Шевалье мог бы еще долго продолжать в том же духе, если бы Бендико не воззвал из-за двери к «высочайшей мудрости» хозяина, требуя, чтобы его впустили. Дон Фабрицио привстал, собираясь открыть дверь, но пьемонтец его опередил. Бендико придирчиво обнюхал штаны шевалье и, удостоверившись, что имеет дело с приличным человеком, улегся под окном и заснул.
– Послушайте, шевалье, если бы речь шла просто о почестях, о звании, которое можно вписать в визитную карточку, я бы охотно согласился, но полагаю, что в этот решающий для будущего итальянского государства час от каждого требуется сочувствие общему делу, забота о том, чтобы о наших внутренних трениях не узнали в тех странах, что смотрят на нас с опаской или надеждой – возможно, как покажет время, безосновательными.
– Почему же, князь, в таком случае вам не согласиться?
– Не торопитесь, шевалье, сейчас объясню. За то долгое время, что мы, сицилийцы, жили под чужими правителями, которые исповедовали не нашу религию, говорили не на нашем языке, мы привыкли изворачиваться. Только это могло защитить нас от византийских сборщиков податей, от берберийских эмиров, от испанских вице-королей. Именно это сделало нас такими, какие мы есть. Я сказал «сочувствие», а не «участие». За шесть месяцев, что прошли с тех пор, как ваш Гарибальди высадился в Марсале, слишком многое было сделано без попытки узнать наше мнение, и странно теперь требовать от представителя старого правящего класса, чтобы он способствовал завершению того, что было начато без его участия. Я не собираюсь обсуждать уже сделанное – хорошо оно или плохо.
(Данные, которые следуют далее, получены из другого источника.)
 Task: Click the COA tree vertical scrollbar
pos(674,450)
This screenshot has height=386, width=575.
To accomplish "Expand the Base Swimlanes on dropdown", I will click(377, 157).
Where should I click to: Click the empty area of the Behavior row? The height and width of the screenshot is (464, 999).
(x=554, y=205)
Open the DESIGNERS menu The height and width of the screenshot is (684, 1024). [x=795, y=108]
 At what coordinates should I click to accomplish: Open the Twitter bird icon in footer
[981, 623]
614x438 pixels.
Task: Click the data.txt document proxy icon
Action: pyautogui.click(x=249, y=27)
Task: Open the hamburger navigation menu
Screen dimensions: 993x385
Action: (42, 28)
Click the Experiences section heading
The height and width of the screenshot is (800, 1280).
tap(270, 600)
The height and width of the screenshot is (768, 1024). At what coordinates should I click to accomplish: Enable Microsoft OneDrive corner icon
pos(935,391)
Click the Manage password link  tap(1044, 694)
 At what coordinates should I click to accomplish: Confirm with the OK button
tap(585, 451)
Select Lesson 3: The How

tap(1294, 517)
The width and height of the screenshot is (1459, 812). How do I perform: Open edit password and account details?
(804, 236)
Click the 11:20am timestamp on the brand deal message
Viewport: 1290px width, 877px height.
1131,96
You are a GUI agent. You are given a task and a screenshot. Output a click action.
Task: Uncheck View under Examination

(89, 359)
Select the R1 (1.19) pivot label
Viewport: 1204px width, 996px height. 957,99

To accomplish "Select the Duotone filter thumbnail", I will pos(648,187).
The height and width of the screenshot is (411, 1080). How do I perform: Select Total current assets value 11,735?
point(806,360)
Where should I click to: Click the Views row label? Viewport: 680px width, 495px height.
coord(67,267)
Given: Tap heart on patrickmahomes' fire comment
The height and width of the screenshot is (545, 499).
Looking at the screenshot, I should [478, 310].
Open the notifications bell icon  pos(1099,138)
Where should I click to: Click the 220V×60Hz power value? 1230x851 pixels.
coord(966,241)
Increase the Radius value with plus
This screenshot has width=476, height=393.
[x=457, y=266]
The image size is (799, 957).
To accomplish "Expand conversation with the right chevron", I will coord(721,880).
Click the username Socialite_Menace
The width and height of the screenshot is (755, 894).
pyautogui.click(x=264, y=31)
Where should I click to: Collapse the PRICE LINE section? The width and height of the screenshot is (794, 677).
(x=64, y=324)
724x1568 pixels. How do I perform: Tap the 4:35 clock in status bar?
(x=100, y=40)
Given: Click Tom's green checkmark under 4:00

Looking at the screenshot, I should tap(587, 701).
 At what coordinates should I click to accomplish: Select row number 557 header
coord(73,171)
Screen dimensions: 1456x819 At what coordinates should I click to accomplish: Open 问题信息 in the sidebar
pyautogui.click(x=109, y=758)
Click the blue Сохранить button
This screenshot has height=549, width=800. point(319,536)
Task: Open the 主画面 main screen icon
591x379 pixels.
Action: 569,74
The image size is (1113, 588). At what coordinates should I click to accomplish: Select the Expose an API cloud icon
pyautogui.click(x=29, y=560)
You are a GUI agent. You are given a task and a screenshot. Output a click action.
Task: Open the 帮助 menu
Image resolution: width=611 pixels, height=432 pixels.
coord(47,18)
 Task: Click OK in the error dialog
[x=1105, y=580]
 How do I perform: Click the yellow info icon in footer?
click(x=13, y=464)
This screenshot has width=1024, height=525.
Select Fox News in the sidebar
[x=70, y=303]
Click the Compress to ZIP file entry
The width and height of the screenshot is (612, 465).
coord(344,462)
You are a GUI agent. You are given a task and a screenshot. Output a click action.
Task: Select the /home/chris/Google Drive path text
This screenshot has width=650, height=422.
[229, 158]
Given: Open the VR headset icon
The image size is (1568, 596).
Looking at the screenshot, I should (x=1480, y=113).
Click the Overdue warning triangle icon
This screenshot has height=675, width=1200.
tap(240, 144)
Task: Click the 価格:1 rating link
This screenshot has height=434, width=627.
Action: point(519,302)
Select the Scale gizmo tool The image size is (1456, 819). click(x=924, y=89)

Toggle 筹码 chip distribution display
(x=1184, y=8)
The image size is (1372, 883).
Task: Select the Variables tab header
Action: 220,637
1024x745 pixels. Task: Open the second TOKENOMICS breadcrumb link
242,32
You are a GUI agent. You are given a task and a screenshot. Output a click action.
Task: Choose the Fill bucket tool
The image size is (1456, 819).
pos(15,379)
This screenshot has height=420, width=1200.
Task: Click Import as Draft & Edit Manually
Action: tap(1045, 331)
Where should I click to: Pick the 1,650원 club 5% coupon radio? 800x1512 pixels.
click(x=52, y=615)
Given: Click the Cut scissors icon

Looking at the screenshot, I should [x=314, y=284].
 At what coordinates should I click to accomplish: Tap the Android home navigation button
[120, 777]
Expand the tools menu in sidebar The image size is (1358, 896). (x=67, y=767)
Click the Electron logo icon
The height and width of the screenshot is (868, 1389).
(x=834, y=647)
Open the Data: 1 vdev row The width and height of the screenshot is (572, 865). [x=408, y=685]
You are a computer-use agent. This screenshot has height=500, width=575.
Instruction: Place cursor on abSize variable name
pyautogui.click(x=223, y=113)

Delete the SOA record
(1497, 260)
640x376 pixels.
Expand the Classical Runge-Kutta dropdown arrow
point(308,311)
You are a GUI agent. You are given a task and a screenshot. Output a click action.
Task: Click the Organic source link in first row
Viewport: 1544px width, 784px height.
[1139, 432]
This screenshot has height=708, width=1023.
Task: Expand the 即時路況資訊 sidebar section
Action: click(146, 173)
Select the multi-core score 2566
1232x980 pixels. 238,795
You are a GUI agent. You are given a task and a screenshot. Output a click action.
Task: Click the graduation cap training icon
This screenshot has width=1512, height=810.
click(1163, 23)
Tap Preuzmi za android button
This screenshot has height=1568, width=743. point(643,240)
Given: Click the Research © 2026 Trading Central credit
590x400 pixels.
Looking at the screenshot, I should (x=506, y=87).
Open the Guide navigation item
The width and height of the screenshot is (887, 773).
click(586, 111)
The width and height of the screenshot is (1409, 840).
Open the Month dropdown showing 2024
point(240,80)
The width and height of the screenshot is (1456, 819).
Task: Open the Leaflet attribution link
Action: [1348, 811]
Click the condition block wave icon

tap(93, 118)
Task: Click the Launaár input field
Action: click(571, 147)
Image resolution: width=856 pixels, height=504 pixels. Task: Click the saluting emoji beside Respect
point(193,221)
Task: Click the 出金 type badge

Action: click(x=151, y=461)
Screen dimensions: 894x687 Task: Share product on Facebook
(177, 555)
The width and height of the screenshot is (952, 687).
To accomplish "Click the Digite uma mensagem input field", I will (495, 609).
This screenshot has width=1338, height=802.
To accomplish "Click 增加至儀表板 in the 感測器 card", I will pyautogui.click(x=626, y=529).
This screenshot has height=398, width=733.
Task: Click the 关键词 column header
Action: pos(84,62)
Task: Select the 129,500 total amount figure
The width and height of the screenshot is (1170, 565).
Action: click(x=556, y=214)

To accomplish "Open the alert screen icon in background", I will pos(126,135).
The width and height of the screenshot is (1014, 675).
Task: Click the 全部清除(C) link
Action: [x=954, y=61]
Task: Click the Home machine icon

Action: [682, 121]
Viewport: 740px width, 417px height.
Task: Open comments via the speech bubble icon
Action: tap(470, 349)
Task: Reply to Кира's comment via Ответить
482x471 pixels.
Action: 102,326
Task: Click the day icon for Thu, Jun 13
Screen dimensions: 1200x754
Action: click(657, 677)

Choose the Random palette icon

Мне кажется, что далеко не все было сделано лучшим образом. Но сейчас я хочу сказать вам другое, то, что вам самому не понять, пока вы не проживете среди нас хотя бы год. Для сицилийцев не важно, плохо делается что-то или хорошо: грех, который у нас в Сицилии никогда не прощают, это вообще что-то делать. Мы стары, шевалье, очень стары. Вот уже по меньшей мере двадцать пять столетий, как мы несем на своих плечах бремя разных цивилизаций, и все они приходили со стороны, сложившиеся и развитые, ни одну не породили мы сами, ни одну не настроили по своему камертону. Мы такого же белого цвета кожи, как вы, шевалье, как английская королева, но уже две с половиной тысячи лет мы колония. Не подумайте, что я жалуюсь: во многом это наша собственная вина. Как бы там ни было, мы устали, мы опустошены. Шевалье растерялся:
– Но ведь с этим покончено, Сицилия перестала быть порабощенной землей, теперь это свободная часть свободного государства.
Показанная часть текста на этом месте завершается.